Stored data

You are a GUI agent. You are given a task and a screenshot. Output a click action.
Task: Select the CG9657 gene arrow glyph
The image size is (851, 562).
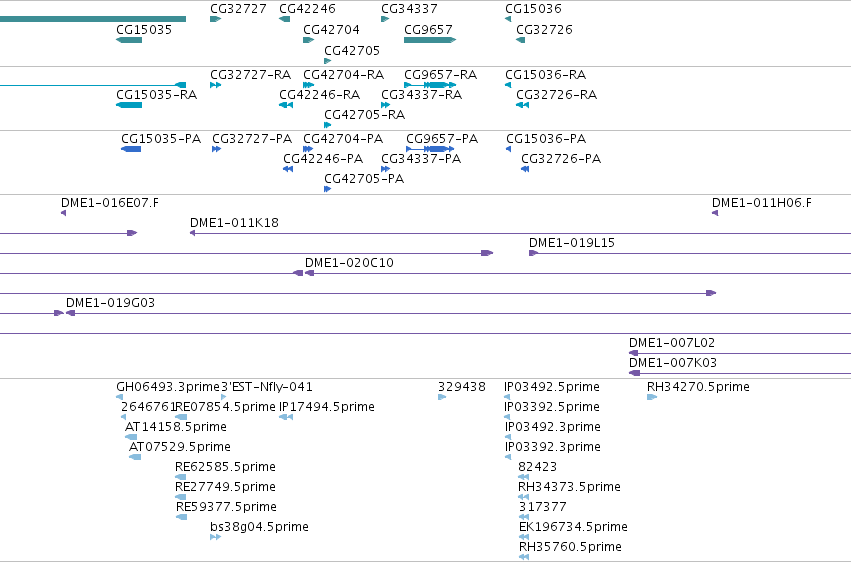coord(430,40)
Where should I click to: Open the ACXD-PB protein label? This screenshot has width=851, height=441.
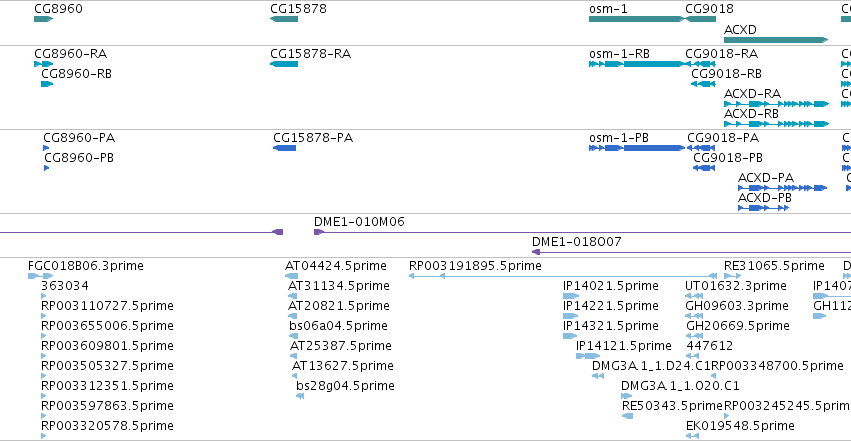pyautogui.click(x=765, y=198)
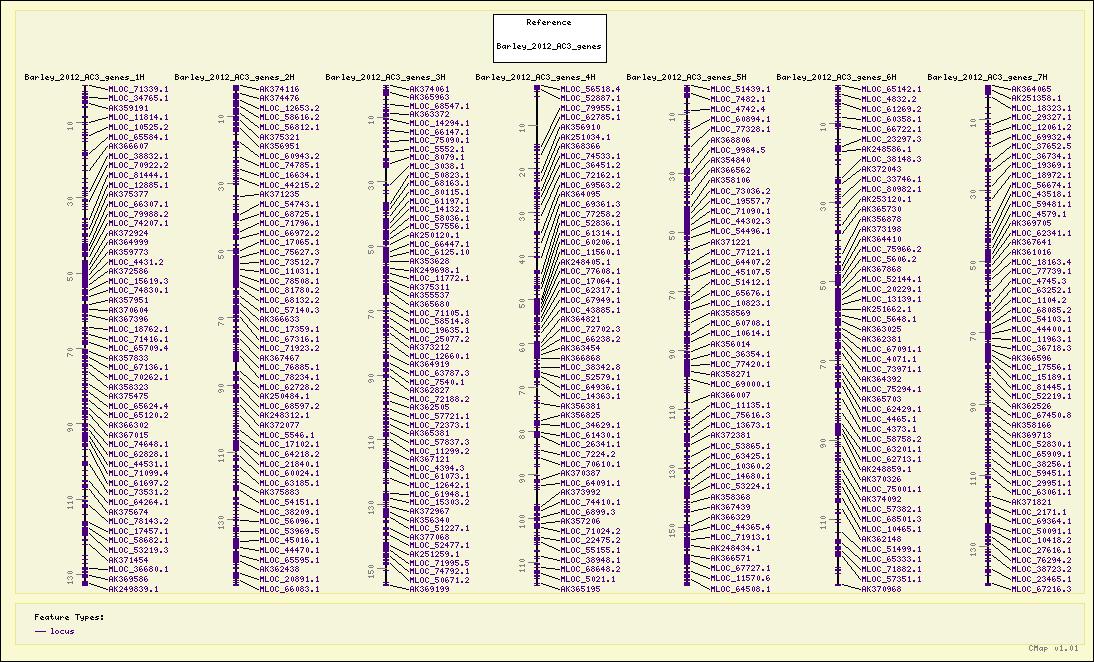Select the Barley_2012_AC3_genes_4H map title

point(535,77)
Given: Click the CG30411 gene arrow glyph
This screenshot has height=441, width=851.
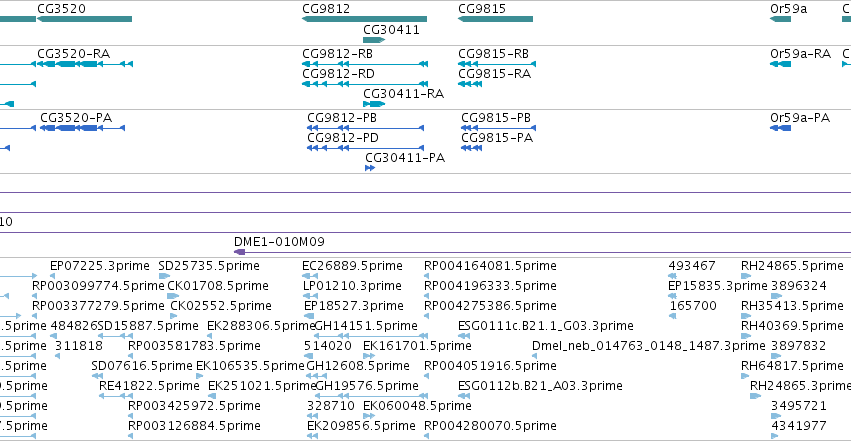Looking at the screenshot, I should tap(374, 40).

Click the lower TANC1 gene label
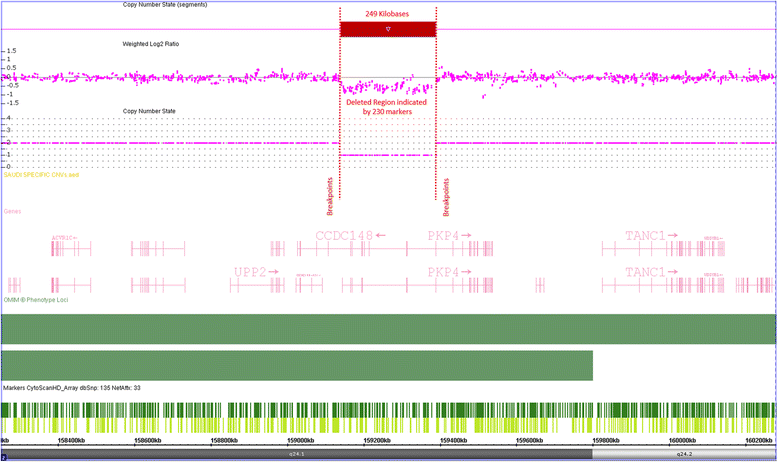[x=650, y=272]
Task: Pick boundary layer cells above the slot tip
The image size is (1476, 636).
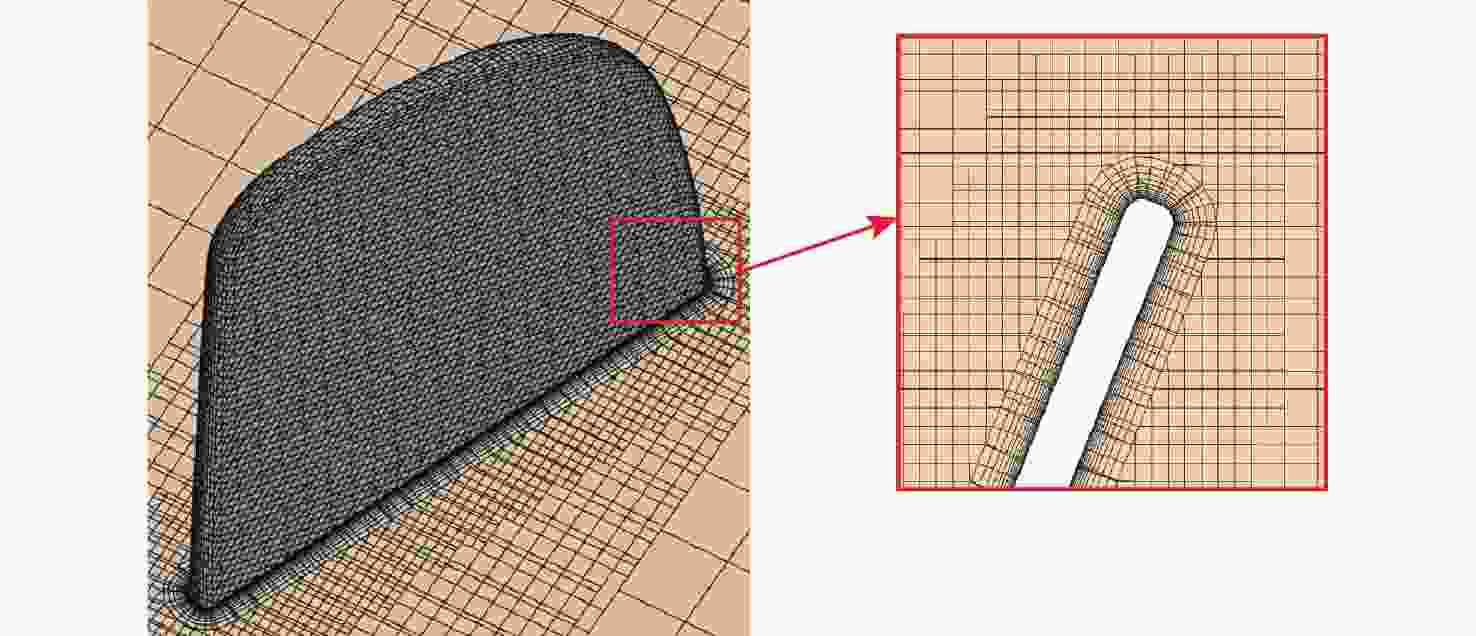Action: pos(1150,175)
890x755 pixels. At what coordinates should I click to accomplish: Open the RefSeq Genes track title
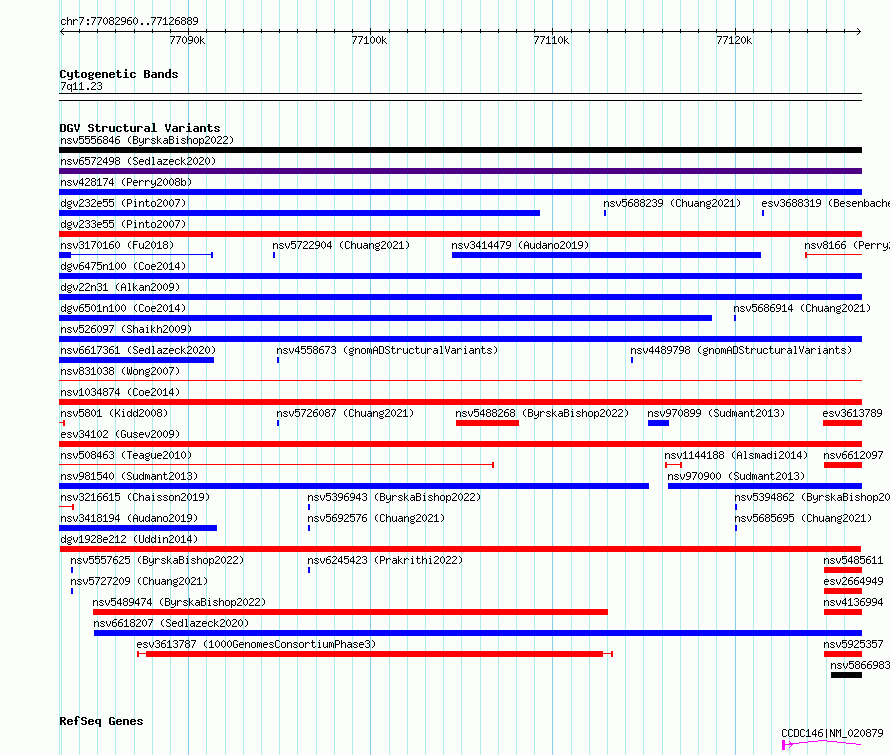[101, 721]
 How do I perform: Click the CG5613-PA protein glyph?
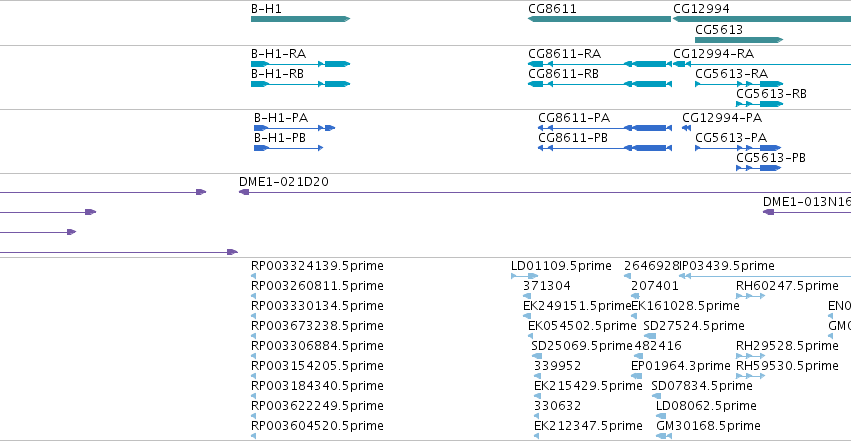[738, 148]
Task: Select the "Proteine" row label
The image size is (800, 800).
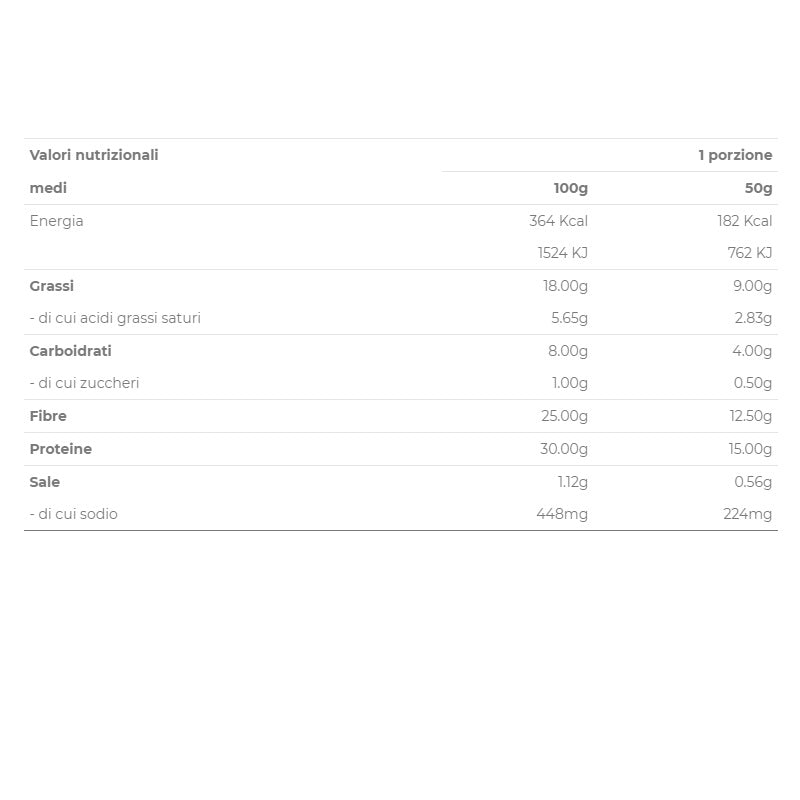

» WORK INSTRUCTION
What you should produce is an exact copy of the records, with the pictures left out.

» TASK SOLUTION
You are a GUI agent. You are given a task and a screenshot. Output a click action.
Task: Select the CG9657 gene arrow glyph
The image size is (851, 562).
coord(430,40)
Where should I click to: Open the ACXD-PB protein label? This screenshot has width=851, height=441.
pyautogui.click(x=765, y=198)
Select the Barley_2012_AC3_genes_4H map title

point(535,77)
Given: Click the CG30411 gene arrow glyph
This screenshot has height=441, width=851.
Looking at the screenshot, I should tap(374, 40).

Click the lower TANC1 gene label
[x=650, y=272]
Task: Pick boundary layer cells above the slot tip
The image size is (1476, 636).
Action: pos(1150,175)
890x755 pixels. At what coordinates should I click to accomplish: Open the RefSeq Genes track title
[101, 721]
 How do I perform: Click the CG5613-PA protein glyph?
[738, 148]
Task: Select the "Proteine" row label
The image size is (800, 800).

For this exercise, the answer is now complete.